Clicking and dragging these columns merges two or more attributes, then automatically sets equal weights to the sequences in the data set. Thus, ranking all the rows in the table according to their resulting rank scores. Specific weight adjustments are possible thanks to user-settable functionalities specific to attribute weights. As presented in the LineUp API, DNAsmart inherits the full interactive functionalities to explore the unordered set of sequences. Ranking enables sorting sequences by each attribute in the columns or by user-defined combinations of attributes. Filtering is possible for one or a combination of columns. In addition, regular expressions may be used for advanced filtering. Grouping and aggregating enable a display mode where the height of each row is reduced to a minimum height of a single pixel. Our tool also inherits all interaction and encoding idioms. We decided to mention only the idioms that we have changed. Moreover, since the default API does not use a colorblind-friendly scheme for the ranking visualization, we replaced the default with the Tableau10 colorblind-safe palette. This renders the color encoding more accessible [40], [41].

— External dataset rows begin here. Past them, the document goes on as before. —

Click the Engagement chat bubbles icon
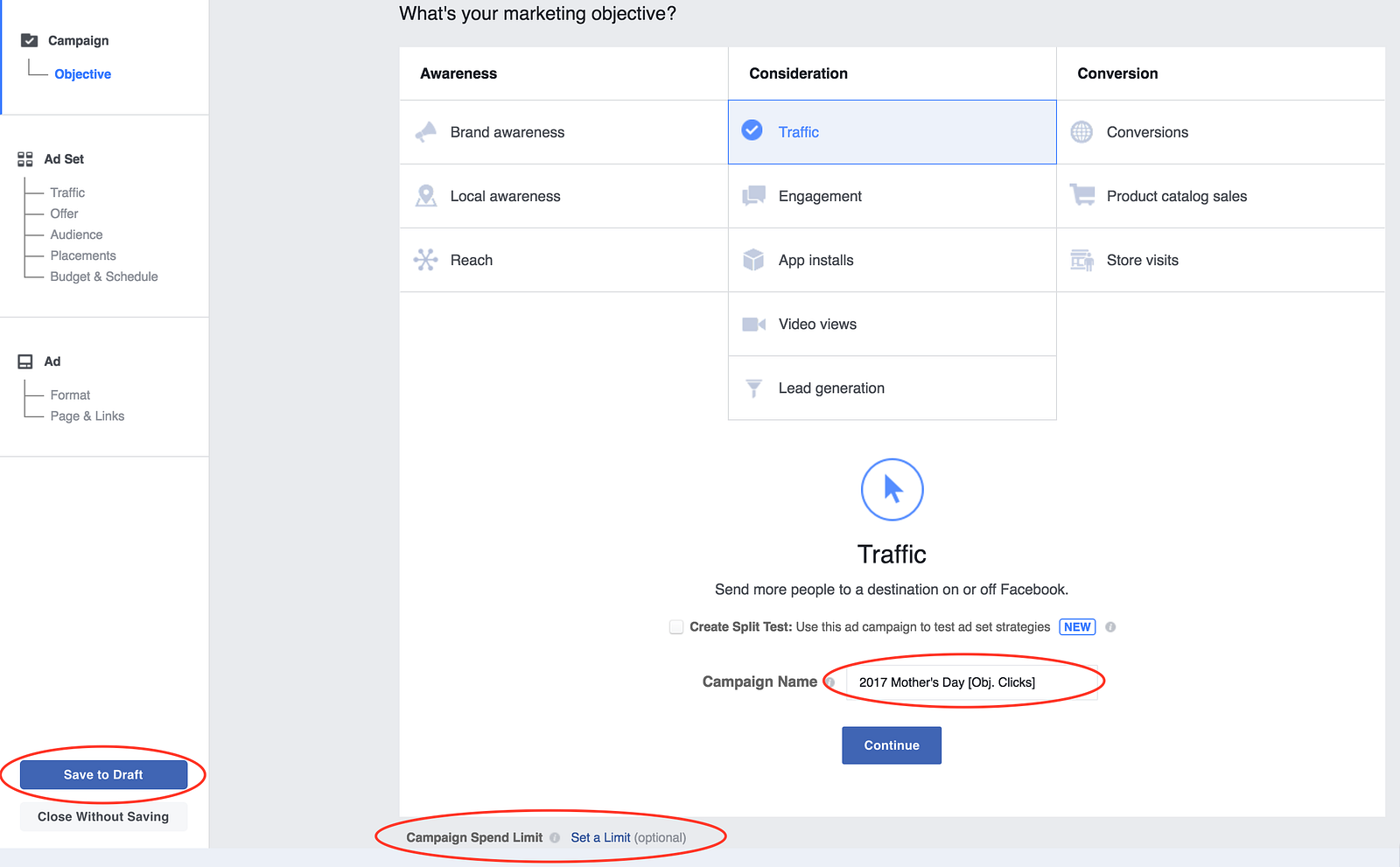Viewport: 1400px width, 867px height. click(x=753, y=196)
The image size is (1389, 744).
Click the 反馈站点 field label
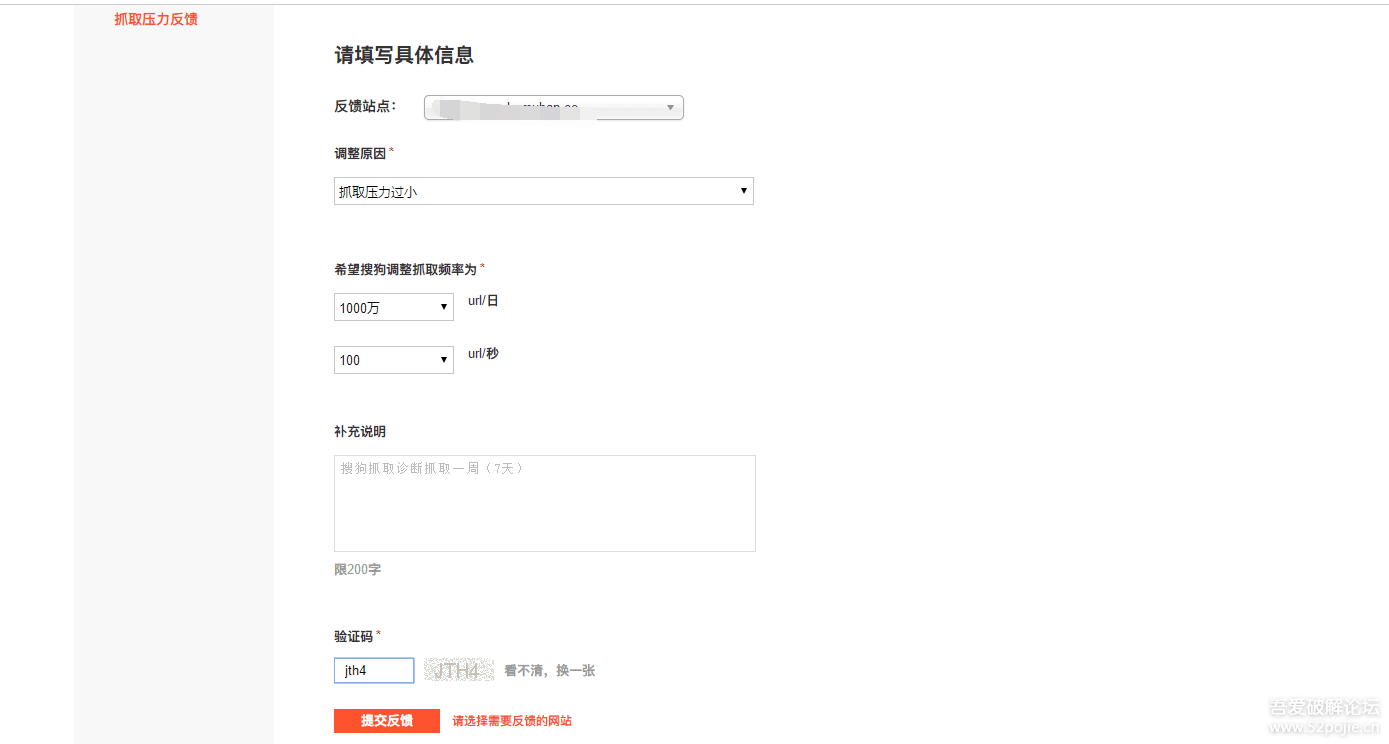365,106
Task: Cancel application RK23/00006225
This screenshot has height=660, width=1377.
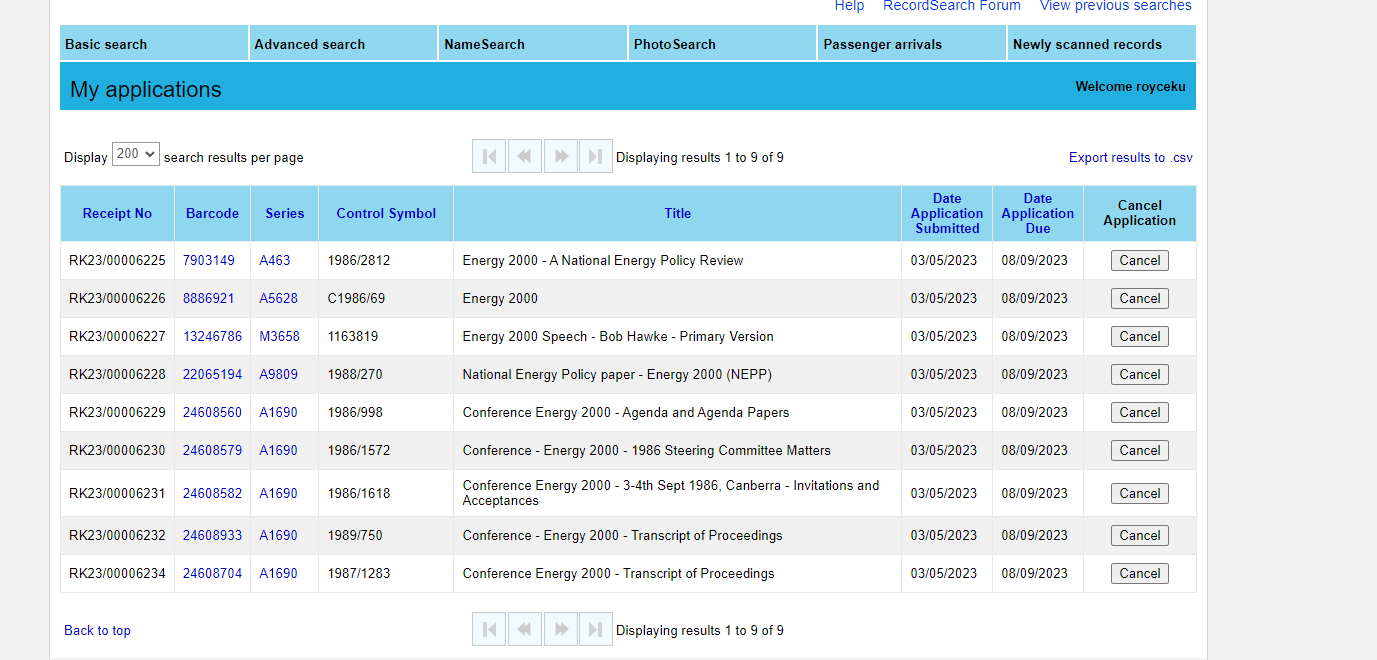Action: [1139, 261]
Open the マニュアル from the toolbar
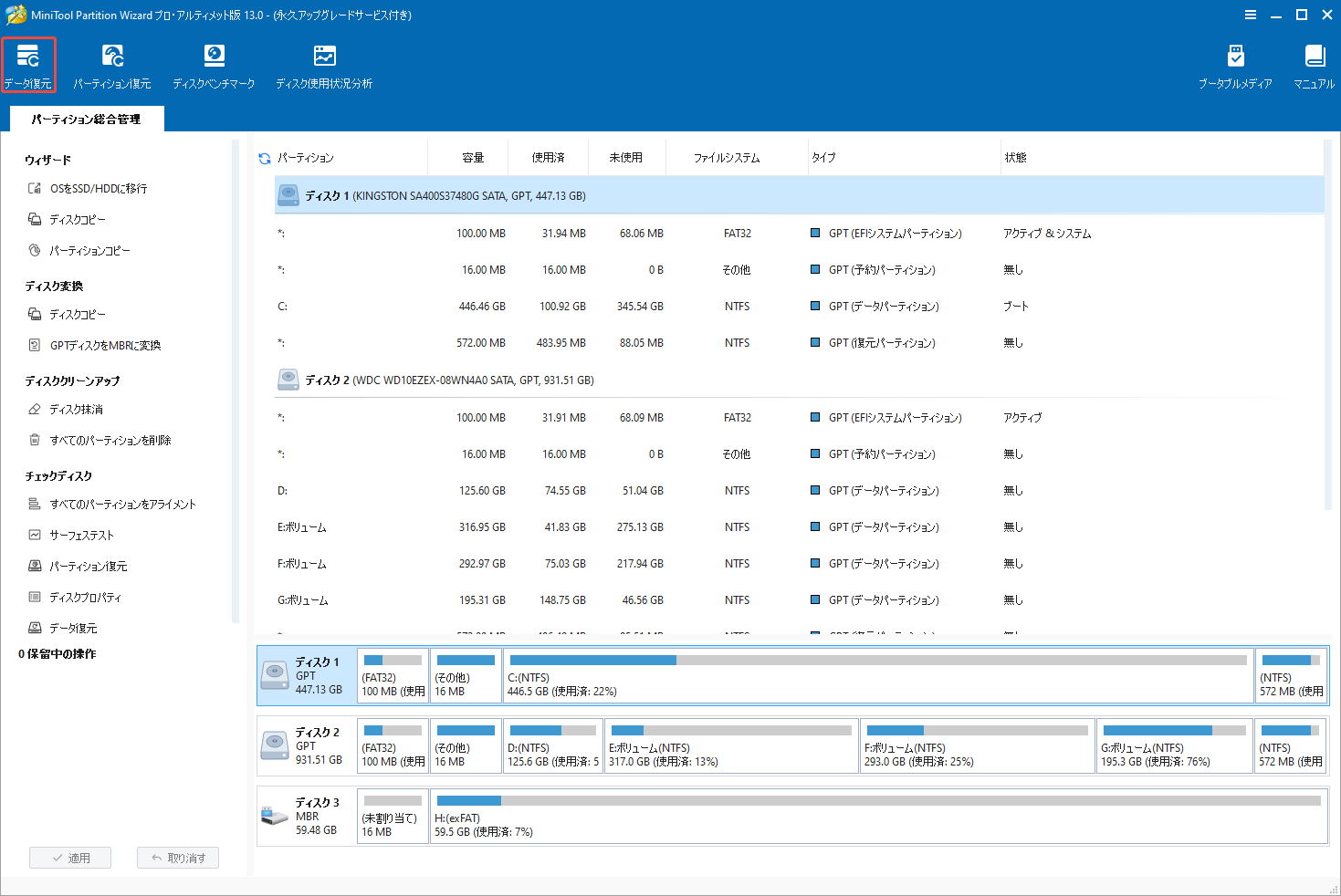 (1314, 64)
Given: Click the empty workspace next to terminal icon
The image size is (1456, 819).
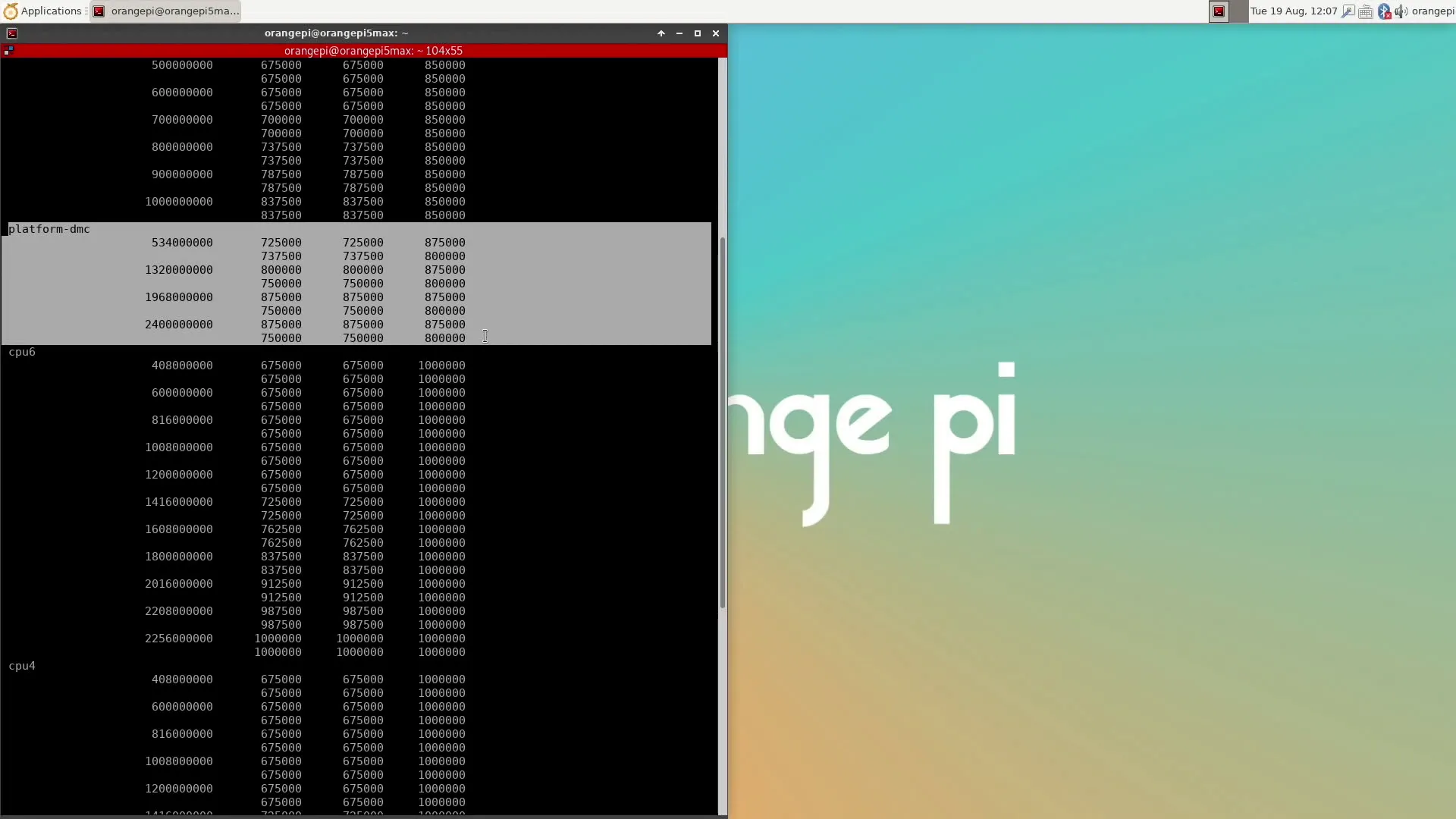Looking at the screenshot, I should click(1238, 11).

4.4. Design considerations
DNAsmart is built around five fundamental design considerations. First, DNAsmart supports decision-making and provides the optimal set of sequences and the ranking system that benefits users by allowing them to navigate through the sequences or even different separate attributes. Second, the tool allows low computational overhead. DNAsmart uses a randomized approach to determine the similarity between sequences based on multi-attributes. Third, DNAsmart supports the traditional minimization problem when comparing a set of sequences. That is to say, minimizing the computational expense of calculating different metrics between all input sequences. Fourth, although assumptions are considered for the input format, the input can be arbitrary and does not necessarily belong to a particular error-correction code. The input format follows multiple sequences in one FASTA file format. Fifth and last, the workflow does not presuppose a definite number of sequences in one given set.
5. Results
To demonstrate the usability of DNAsmart, we show several features of DNAsmart with two exemplary use cases - (I) barcode validation and selection and (II) parameter space of an encoding scheme.
The case study overview can be seen in Figs. 4, 5, 6, 7, 8 and 9.
5.1. Use case 1: barcode validation and selection
To demonstrate the function and utility of DNAsmart in validating the conformance of these barcodes, we uploaded the independent FASTA files containing barcodes for each of the sets of codes, respectively. We visualized the set of codes using DNAsmart based on three attributes- Hamming distance, Levenshtein distance, and GC content.
We validated five sets of pre-existing barcodes to ensure that all pairwise comparisons within these barcodes were greater than the minimum expected Levenshtein or Hamming distance. A summary of the sets of barcodes is detailed in Table 2. We also validated that the barcodes conform to constraints such as GC content. GC content of< 40% and> 60% can be problematic during their synthesis and sequencing process.
Table 2.
Barcodes | Number of barcodes | Hamming distance | Levenshtein distance | GC content |
---|---|---|---|---|
Adey et al. | 96 | – | 2 | 40–60% |
Hamady et al. | 80 | 2 | – | 50% |
Meyer et al. | 52 | 3 | – | < 40% – > 60% |
Meyer et al.* | 75 | – | 2 | < 40% – > 60% |
Faircloth et al. | 211 | – | 3 | 40–60% |
To ascertain barcode conformance, we appropriately formatted an input file for these barcodes and uploaded the file to DNAsmart using the sequence view. Then in the selection view, we selected the Hamming distance, Levenshtein distance, and GC content, respectively. We used these attributes to test and validate the barcodes. Then we visualized our data using the ranking view to provide an interactive exploration of rankings of the barcodes based on the three attributes we selected.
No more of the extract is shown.